======== Records for processing

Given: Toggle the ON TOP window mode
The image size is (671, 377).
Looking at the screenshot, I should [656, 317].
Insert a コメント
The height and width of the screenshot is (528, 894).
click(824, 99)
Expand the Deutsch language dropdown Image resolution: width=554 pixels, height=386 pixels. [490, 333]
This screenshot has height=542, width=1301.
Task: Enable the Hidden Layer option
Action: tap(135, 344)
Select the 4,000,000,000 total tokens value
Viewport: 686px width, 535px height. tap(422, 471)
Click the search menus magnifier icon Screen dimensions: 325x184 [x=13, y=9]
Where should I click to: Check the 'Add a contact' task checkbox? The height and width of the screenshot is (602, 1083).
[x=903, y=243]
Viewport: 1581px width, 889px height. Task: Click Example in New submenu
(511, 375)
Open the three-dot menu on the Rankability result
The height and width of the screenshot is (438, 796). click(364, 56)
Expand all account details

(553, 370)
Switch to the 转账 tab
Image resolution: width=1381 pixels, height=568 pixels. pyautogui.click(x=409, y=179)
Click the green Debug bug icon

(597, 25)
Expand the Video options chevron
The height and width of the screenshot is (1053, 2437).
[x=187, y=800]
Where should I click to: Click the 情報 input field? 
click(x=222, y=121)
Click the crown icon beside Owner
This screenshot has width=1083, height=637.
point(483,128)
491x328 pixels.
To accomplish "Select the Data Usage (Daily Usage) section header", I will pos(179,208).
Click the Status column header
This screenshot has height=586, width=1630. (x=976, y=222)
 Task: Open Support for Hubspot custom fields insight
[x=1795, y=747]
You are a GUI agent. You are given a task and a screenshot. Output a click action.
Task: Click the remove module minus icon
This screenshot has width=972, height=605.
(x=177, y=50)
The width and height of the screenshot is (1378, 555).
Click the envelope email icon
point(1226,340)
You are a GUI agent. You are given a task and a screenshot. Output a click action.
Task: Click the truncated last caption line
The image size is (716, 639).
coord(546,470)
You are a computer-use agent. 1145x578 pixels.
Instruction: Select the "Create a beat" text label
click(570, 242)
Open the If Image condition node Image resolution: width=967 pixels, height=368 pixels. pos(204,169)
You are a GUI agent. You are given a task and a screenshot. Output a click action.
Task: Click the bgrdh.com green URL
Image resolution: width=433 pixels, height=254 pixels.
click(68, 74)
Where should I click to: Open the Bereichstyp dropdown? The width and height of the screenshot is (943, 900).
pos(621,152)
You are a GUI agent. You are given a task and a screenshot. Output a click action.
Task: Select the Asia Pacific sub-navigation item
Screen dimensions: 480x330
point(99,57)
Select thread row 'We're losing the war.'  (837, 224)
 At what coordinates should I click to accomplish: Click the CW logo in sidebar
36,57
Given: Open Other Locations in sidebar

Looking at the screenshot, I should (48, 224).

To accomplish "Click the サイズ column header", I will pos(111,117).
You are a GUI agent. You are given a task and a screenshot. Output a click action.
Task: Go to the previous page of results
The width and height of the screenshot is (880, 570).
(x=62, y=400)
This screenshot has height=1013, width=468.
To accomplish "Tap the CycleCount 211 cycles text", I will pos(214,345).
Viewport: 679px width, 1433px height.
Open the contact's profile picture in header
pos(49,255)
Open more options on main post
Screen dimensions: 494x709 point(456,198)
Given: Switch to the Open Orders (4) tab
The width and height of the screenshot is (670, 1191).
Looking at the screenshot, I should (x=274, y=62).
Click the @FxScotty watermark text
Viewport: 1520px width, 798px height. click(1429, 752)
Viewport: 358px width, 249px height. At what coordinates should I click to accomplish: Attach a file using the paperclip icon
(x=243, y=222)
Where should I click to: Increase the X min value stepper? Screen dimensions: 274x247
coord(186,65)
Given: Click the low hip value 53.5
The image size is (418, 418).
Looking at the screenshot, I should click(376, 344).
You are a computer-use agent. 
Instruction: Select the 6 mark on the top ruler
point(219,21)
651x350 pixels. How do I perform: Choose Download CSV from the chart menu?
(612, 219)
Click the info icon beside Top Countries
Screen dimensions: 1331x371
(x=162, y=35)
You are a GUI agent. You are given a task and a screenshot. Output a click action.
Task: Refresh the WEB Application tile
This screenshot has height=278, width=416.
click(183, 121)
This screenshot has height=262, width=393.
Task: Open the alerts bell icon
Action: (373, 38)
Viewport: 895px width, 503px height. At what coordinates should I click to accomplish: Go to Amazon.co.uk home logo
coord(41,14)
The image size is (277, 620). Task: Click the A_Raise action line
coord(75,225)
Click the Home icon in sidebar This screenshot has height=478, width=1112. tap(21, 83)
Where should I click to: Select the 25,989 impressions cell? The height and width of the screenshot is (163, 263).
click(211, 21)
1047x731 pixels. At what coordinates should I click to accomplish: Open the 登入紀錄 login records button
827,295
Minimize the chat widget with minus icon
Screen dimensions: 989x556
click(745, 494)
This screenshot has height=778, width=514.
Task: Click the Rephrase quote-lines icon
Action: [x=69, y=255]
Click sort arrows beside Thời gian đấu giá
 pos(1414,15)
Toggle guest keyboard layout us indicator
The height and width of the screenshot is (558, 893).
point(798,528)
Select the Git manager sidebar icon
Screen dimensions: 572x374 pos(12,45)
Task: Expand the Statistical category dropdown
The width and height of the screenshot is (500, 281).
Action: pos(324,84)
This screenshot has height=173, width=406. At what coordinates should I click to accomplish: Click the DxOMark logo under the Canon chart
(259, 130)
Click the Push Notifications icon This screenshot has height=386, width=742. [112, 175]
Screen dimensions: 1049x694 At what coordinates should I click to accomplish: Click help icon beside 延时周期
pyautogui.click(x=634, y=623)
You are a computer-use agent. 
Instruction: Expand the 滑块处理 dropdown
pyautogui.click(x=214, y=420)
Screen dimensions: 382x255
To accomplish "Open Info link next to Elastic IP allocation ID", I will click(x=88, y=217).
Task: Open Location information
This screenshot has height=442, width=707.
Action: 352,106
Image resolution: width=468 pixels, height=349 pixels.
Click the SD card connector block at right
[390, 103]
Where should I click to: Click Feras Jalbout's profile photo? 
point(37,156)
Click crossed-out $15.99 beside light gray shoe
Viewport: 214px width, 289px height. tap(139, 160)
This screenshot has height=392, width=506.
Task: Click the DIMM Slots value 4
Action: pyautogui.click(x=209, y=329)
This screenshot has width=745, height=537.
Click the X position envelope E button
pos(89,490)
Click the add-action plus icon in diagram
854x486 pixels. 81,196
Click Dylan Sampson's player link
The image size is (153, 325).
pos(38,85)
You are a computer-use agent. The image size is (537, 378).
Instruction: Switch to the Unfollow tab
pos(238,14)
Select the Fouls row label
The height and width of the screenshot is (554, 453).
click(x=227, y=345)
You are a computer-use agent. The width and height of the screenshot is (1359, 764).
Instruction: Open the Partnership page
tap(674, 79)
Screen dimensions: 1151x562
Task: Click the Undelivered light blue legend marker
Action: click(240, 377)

================

_Problem description_: Change every "Where should I click to" in the material to "Which spot should I click to" and reproduce everything else unchanged.

_Solution to this task_:
Given: Toggle the ON TOP window mode
The image size is (671, 377).
Looking at the screenshot, I should [656, 317].
Insert a コメント
The height and width of the screenshot is (528, 894).
click(824, 99)
Expand the Deutsch language dropdown Image resolution: width=554 pixels, height=386 pixels. [490, 333]
This screenshot has height=542, width=1301.
Task: Enable the Hidden Layer option
Action: tap(135, 344)
Select the 4,000,000,000 total tokens value
Viewport: 686px width, 535px height. tap(422, 471)
Click the search menus magnifier icon Screen dimensions: 325x184 [x=13, y=9]
Which spot should I click to: Check the 'Add a contact' task checkbox? The height and width of the screenshot is (602, 1083).
[x=903, y=243]
Viewport: 1581px width, 889px height. Task: Click Example in New submenu
(511, 375)
Open the three-dot menu on the Rankability result
The height and width of the screenshot is (438, 796). click(364, 56)
Expand all account details

(553, 370)
Switch to the 转账 tab
Image resolution: width=1381 pixels, height=568 pixels. pyautogui.click(x=409, y=179)
Click the green Debug bug icon

(597, 25)
Expand the Video options chevron
The height and width of the screenshot is (1053, 2437).
[x=187, y=800]
Which spot should I click to: Click the 情報 input field? 
click(x=222, y=121)
Click the crown icon beside Owner
This screenshot has width=1083, height=637.
point(483,128)
491x328 pixels.
To accomplish "Select the Data Usage (Daily Usage) section header", I will pos(179,208).
Click the Status column header
This screenshot has height=586, width=1630. (x=976, y=222)
 Task: Open Support for Hubspot custom fields insight
[x=1795, y=747]
You are a GUI agent. You are given a task and a screenshot. Output a click action.
Task: Click the remove module minus icon
This screenshot has width=972, height=605.
(x=177, y=50)
The width and height of the screenshot is (1378, 555).
Click the envelope email icon
point(1226,340)
You are a GUI agent. You are given a task and a screenshot. Output a click action.
Task: Click the truncated last caption line
The image size is (716, 639).
coord(546,470)
You are a computer-use agent. 1145x578 pixels.
Instruction: Select the "Create a beat" text label
click(570, 242)
Open the If Image condition node Image resolution: width=967 pixels, height=368 pixels. pos(204,169)
You are a GUI agent. You are given a task and a screenshot. Output a click action.
Task: Click the bgrdh.com green URL
Image resolution: width=433 pixels, height=254 pixels.
click(68, 74)
Which spot should I click to: Open the Bereichstyp dropdown? The width and height of the screenshot is (943, 900).
pos(621,152)
You are a GUI agent. You are given a task and a screenshot. Output a click action.
Task: Select the Asia Pacific sub-navigation item
Screen dimensions: 480x330
point(99,57)
Select thread row 'We're losing the war.'  (837, 224)
 At what coordinates should I click to accomplish: Click the CW logo in sidebar
36,57
Given: Open Other Locations in sidebar

Looking at the screenshot, I should (48, 224).

To accomplish "Click the サイズ column header", I will pos(111,117).
You are a GUI agent. You are given a task and a screenshot. Output a click action.
Task: Go to the previous page of results
The width and height of the screenshot is (880, 570).
(x=62, y=400)
This screenshot has height=1013, width=468.
To accomplish "Tap the CycleCount 211 cycles text", I will pos(214,345).
Viewport: 679px width, 1433px height.
Open the contact's profile picture in header
pos(49,255)
Open more options on main post
Screen dimensions: 494x709 point(456,198)
Given: Switch to the Open Orders (4) tab
The width and height of the screenshot is (670, 1191).
Looking at the screenshot, I should (x=274, y=62).
Click the @FxScotty watermark text
Viewport: 1520px width, 798px height. click(1429, 752)
Viewport: 358px width, 249px height. At what coordinates should I click to accomplish: Attach a file using the paperclip icon
(x=243, y=222)
Which spot should I click to: Increase the X min value stepper? Screen dimensions: 274x247
coord(186,65)
Given: Click the low hip value 53.5
The image size is (418, 418).
Looking at the screenshot, I should click(376, 344).
You are a computer-use agent. 
Instruction: Select the 6 mark on the top ruler
point(219,21)
651x350 pixels. How do I perform: Choose Download CSV from the chart menu?
(612, 219)
Click the info icon beside Top Countries
Screen dimensions: 1331x371
(x=162, y=35)
You are a GUI agent. You are given a task and a screenshot. Output a click action.
Task: Refresh the WEB Application tile
This screenshot has height=278, width=416.
click(183, 121)
This screenshot has height=262, width=393.
Task: Open the alerts bell icon
Action: (373, 38)
Viewport: 895px width, 503px height. At what coordinates should I click to accomplish: Go to Amazon.co.uk home logo
coord(41,14)
The image size is (277, 620). Task: Click the A_Raise action line
coord(75,225)
Click the Home icon in sidebar This screenshot has height=478, width=1112. tap(21, 83)
Which spot should I click to: Select the 25,989 impressions cell? The height and width of the screenshot is (163, 263).
click(211, 21)
1047x731 pixels. At what coordinates should I click to accomplish: Open the 登入紀錄 login records button
827,295
Minimize the chat widget with minus icon
Screen dimensions: 989x556
click(745, 494)
This screenshot has height=778, width=514.
Task: Click the Rephrase quote-lines icon
Action: [x=69, y=255]
Click sort arrows beside Thời gian đấu giá
 pos(1414,15)
Toggle guest keyboard layout us indicator
The height and width of the screenshot is (558, 893).
point(798,528)
Select the Git manager sidebar icon
Screen dimensions: 572x374 pos(12,45)
Task: Expand the Statistical category dropdown
The width and height of the screenshot is (500, 281).
Action: pos(324,84)
This screenshot has height=173, width=406. At what coordinates should I click to accomplish: Click the DxOMark logo under the Canon chart
(259, 130)
Click the Push Notifications icon This screenshot has height=386, width=742. [112, 175]
Screen dimensions: 1049x694 At what coordinates should I click to accomplish: Click help icon beside 延时周期
pyautogui.click(x=634, y=623)
You are a computer-use agent. 
Instruction: Expand the 滑块处理 dropdown
pyautogui.click(x=214, y=420)
Screen dimensions: 382x255
To accomplish "Open Info link next to Elastic IP allocation ID", I will click(x=88, y=217).
Task: Open Location information
This screenshot has height=442, width=707.
Action: 352,106
Image resolution: width=468 pixels, height=349 pixels.
Click the SD card connector block at right
[390, 103]
Which spot should I click to: Click Feras Jalbout's profile photo? 
point(37,156)
Click crossed-out $15.99 beside light gray shoe
Viewport: 214px width, 289px height. tap(139, 160)
This screenshot has height=392, width=506.
Task: Click the DIMM Slots value 4
Action: pyautogui.click(x=209, y=329)
This screenshot has width=745, height=537.
Click the X position envelope E button
pos(89,490)
Click the add-action plus icon in diagram
854x486 pixels. 81,196
Click Dylan Sampson's player link
The image size is (153, 325).
pos(38,85)
You are a computer-use agent. The image size is (537, 378).
Instruction: Switch to the Unfollow tab
pos(238,14)
Select the Fouls row label
The height and width of the screenshot is (554, 453).
click(x=227, y=345)
You are a computer-use agent. The width and height of the screenshot is (1359, 764).
Instruction: Open the Partnership page
tap(674, 79)
Screen dimensions: 1151x562
Task: Click the Undelivered light blue legend marker
Action: click(240, 377)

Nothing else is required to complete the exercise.